### Exercise objective
Print the lines exactly, from the one containing "Task: Type in the Search Reference ID field" through the end of the lines, including both ends.
───── Data
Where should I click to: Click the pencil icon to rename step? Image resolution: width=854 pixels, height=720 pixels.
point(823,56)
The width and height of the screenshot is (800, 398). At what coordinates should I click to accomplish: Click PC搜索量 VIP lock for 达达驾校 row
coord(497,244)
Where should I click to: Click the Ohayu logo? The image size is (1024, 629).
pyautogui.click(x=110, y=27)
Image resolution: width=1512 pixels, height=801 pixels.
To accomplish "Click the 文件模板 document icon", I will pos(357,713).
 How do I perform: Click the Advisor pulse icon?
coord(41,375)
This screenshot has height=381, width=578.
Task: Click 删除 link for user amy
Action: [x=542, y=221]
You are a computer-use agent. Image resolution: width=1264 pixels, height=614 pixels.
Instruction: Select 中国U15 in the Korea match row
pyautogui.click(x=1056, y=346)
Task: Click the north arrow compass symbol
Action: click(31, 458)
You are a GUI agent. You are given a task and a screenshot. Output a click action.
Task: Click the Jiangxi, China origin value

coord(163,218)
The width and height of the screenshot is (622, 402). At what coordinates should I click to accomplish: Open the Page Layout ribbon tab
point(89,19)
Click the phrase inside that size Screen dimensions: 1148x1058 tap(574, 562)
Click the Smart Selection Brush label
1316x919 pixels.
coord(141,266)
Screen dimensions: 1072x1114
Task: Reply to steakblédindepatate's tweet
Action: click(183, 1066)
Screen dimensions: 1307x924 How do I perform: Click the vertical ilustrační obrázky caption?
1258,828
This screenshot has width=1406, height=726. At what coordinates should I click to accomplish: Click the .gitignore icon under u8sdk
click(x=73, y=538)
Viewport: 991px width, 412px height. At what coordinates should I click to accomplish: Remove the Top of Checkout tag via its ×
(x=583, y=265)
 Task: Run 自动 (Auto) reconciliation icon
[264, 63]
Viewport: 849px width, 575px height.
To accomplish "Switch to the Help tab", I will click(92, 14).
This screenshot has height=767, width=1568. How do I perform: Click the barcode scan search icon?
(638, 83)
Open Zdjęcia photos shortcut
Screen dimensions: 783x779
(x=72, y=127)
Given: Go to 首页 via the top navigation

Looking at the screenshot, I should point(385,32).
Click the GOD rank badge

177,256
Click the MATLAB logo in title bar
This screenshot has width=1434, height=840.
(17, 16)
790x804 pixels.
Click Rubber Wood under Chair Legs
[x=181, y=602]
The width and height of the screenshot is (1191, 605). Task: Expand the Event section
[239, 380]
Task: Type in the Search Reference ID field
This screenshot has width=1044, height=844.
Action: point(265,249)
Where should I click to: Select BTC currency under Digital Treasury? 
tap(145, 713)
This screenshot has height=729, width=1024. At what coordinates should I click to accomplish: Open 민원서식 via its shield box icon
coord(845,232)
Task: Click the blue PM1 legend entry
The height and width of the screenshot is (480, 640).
──────────
### Reply
Task: Type in the Search Reference ID field
This screenshot has width=1044, height=844.
Action: point(265,249)
Where should I click to: Select BTC currency under Digital Treasury? 
tap(145, 713)
This screenshot has height=729, width=1024. At what coordinates should I click to accomplish: Open 민원서식 via its shield box icon
coord(845,232)
Task: Click the blue PM1 legend entry
The height and width of the screenshot is (480, 640).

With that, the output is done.